If so, it is difficult to view that the total amount of the entertainment tavern in 2007 as identified by the above credit card sales slip included service charges or service charges to female employees.

[2]

(1) With respect to income tax withholding for female employees of the instant entertainment tavern in February 28, 2008, the data submission table, receipt receipt for business income, and payment record for business income (Evidence A4 and 12) were prepared as of February 28, 2008.

However, the above documents are not signed or sealed by the collector, there is no recipient, etc. of the competent tax office, and the revenue amount of each business income earner stated in the above documents is not confirmed by the computerized data of the National Tax Service.

Therefore, it is difficult to recognize that the Plaintiff’s total revenue amount of the entertainment tavern of this case was included in the service fee or service fee for female employees.

(2) In 2007, the Plaintiff filed a report on the performance of withholding tax on service fees to female employees of the instant entertainment tavern with the head of the relevant tax office.

However, around March 2009, the above report on the performance of withholding tax was submitted on September 28, 2009, after six months passed since the Plaintiff received a request from the Defendant for submission of account books and documentary evidence related to the return of the cross-facebook. The Plaintiff paid the income tax on June 4, 2012 during the lawsuit, where the Plaintiff did not pay the income tax at the time of the submission.

Therefore, it is difficult to recognize that the above report on the performance of withholding tax included service fees or service fees to female employees in the total amount of income of the entertainment tavern of this case reported by the Plaintiff in 207.

[3]

(1) On December 23, 2009, the Plaintiff appeared at the deliberation of the Defendant National Tax Examination Committee, and submitted a copy of the paper register (No. 3) on the instant entertainment tavern and the copy of the business book (No. 7) on the instant entertainment tavern in 2007. In light of the time of submission, it is difficult to recognize that the above documents included a service fee or a commission for female employees in the total amount of income in the year 2007 reported by the Plaintiff, as it is difficult to deem that the above business book file was made normally in business.

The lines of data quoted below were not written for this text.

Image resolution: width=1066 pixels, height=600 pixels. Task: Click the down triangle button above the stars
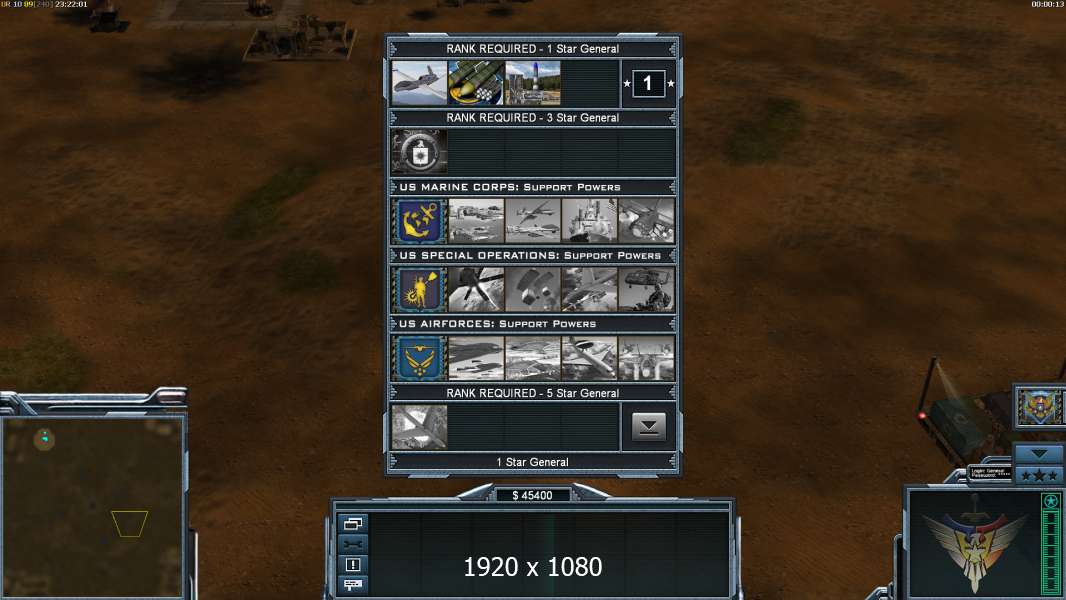point(1039,453)
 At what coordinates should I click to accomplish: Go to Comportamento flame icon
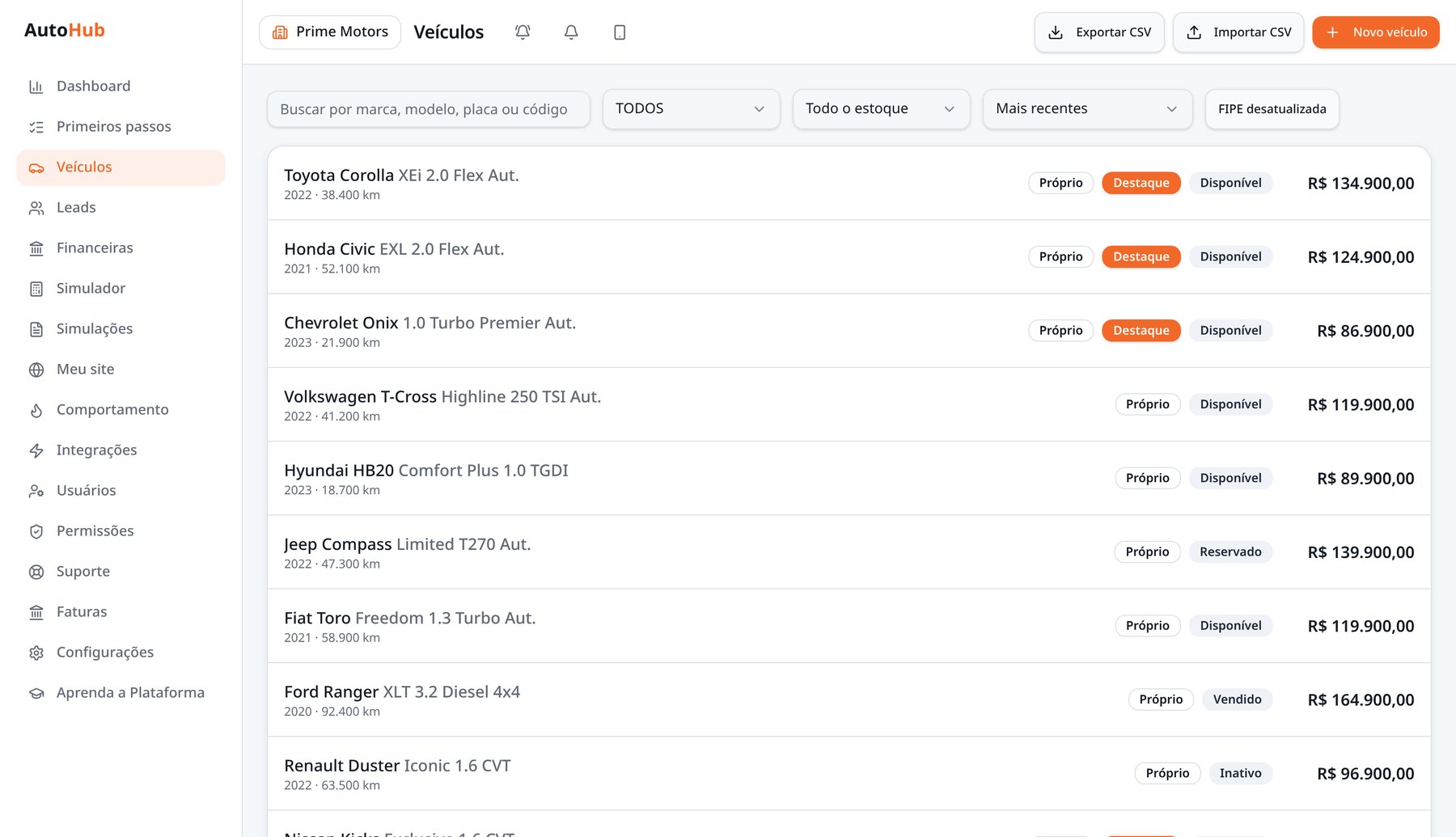[36, 410]
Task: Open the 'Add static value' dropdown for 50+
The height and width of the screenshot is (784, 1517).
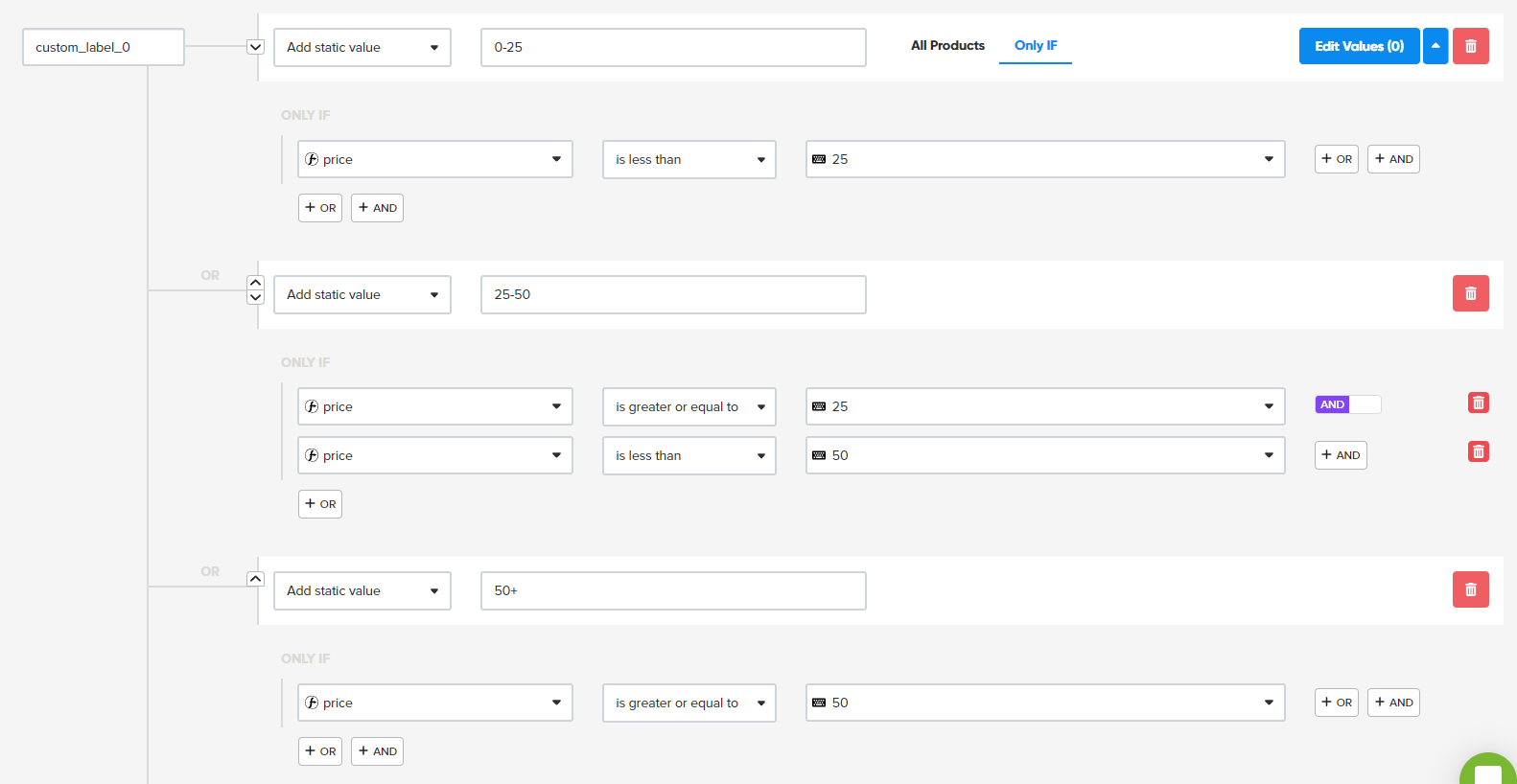Action: point(362,590)
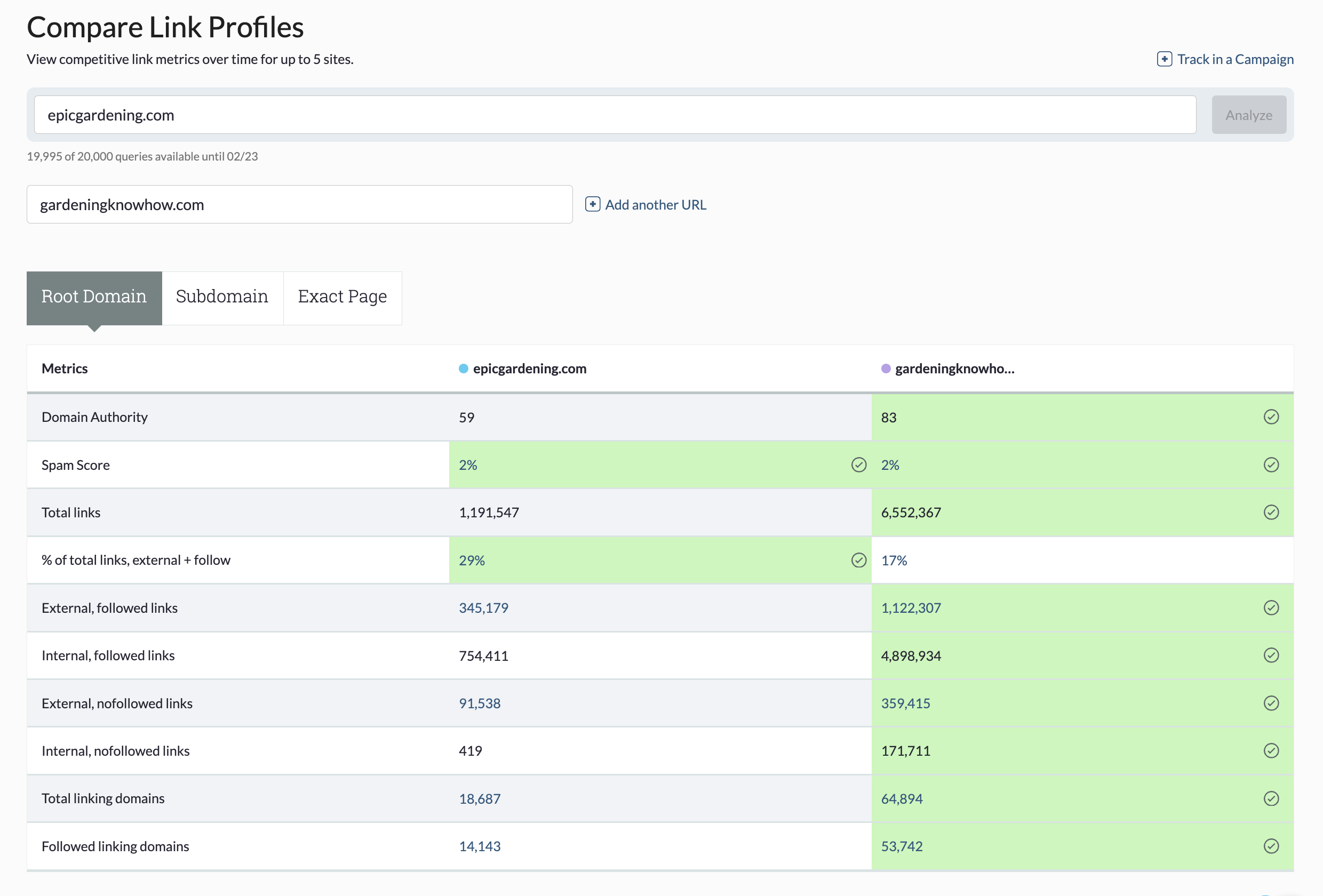Click Total linking domains row checkmark icon
The height and width of the screenshot is (896, 1323).
pyautogui.click(x=1271, y=798)
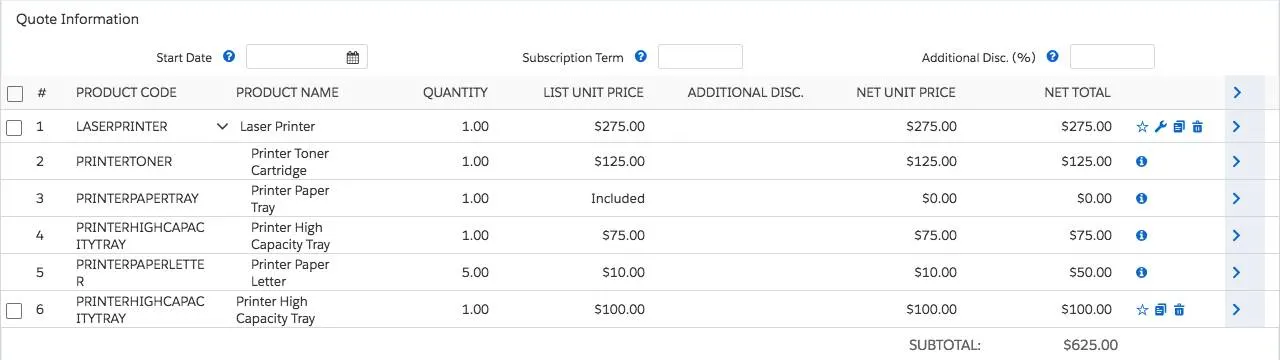This screenshot has width=1280, height=360.
Task: Check the box for line 6
Action: 14,310
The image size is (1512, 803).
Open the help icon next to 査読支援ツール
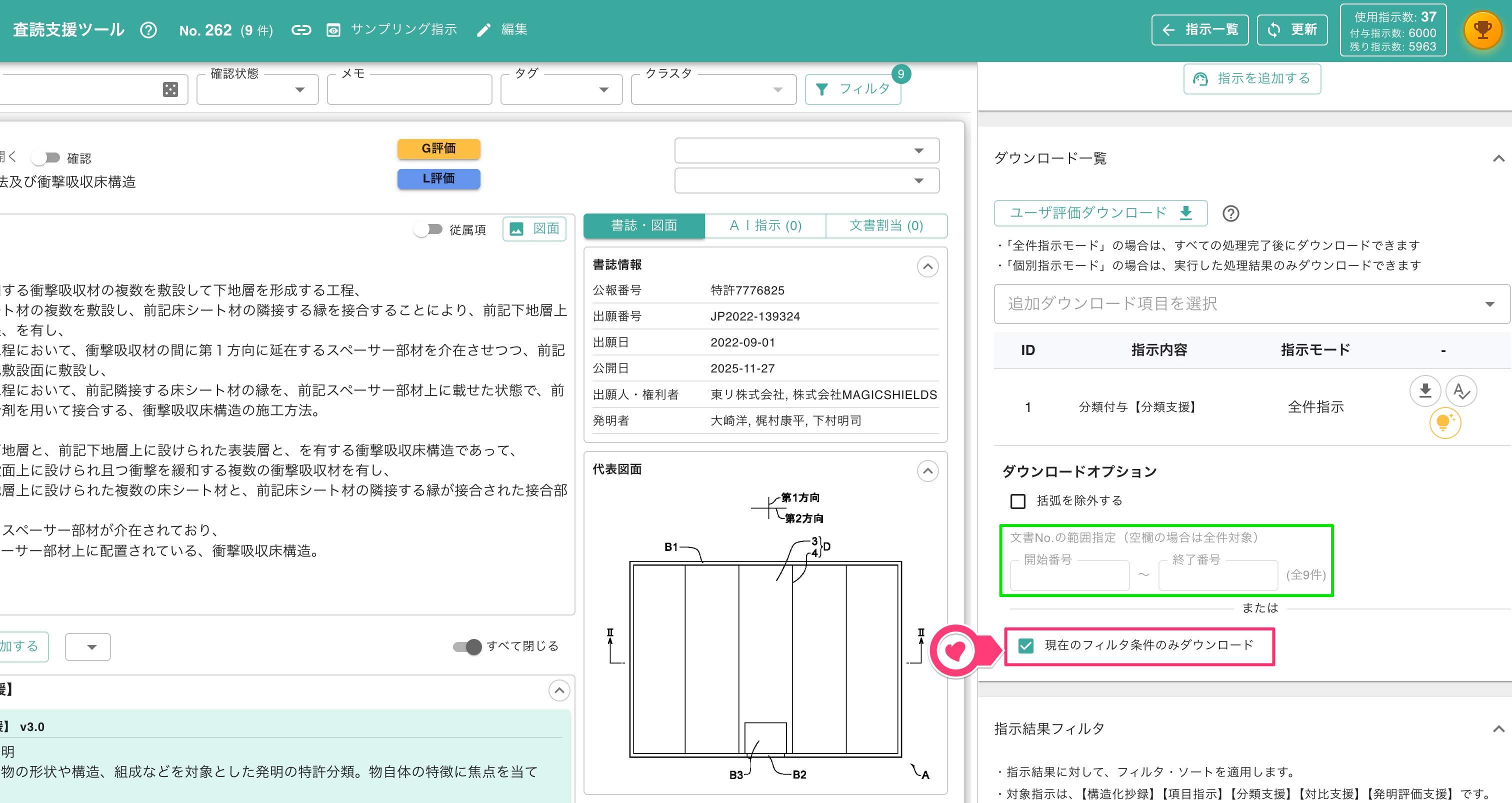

(2) It is confirmed that some of the female employees asserted by the Plaintiff to have been paid a fee or a service fee while serving in the instant entertainment tavern, and among those entertainment bars, there are other entertainment taverns operated by the Plaintiff separately from the instant entertainment tavern. According to such circumstances, it is difficult to readily conclude that the Plaintiff’s service fee or service fee claimed by the female employees was paid to the female employees of the instant entertainment tavern.

(3) The Plaintiff submitted a confirmation of the fact that the Plaintiff received service fees or service fees (Evidence A to No. 13 through No. 17) from the instant entertainment tavern in the form of evidence. However, the said confirmation document should be submitted in the first instance trial, and in light of the form and content of the statement, it appears that the Plaintiff’s seal was only obtained from the female employees in the text prepared by the Plaintiff, and it is difficult to find that the said confirmation document contains the total income amount of the instant entertainment tavern reported by the Plaintiff in the year 2007, including the service fees or service fees for female employees.

6. Conclusion

Therefore, the Plaintiff’s assertion that the Plaintiff’s fee for female employees of the instant entertainment tavern in 2007 cannot be deemed as necessary expenses for global income tax belonging to the Plaintiff in 2007. Thus, the instant disposition that was not recognized as necessary expenses is lawful.

Therefore, the plaintiff's claim seeking the cancellation of the disposition of this case shall be dismissed as it is without merit, and the judgment of the court of first instance is just, and the plaintiff's appeal is dismissed. It is so decided as per Disposition.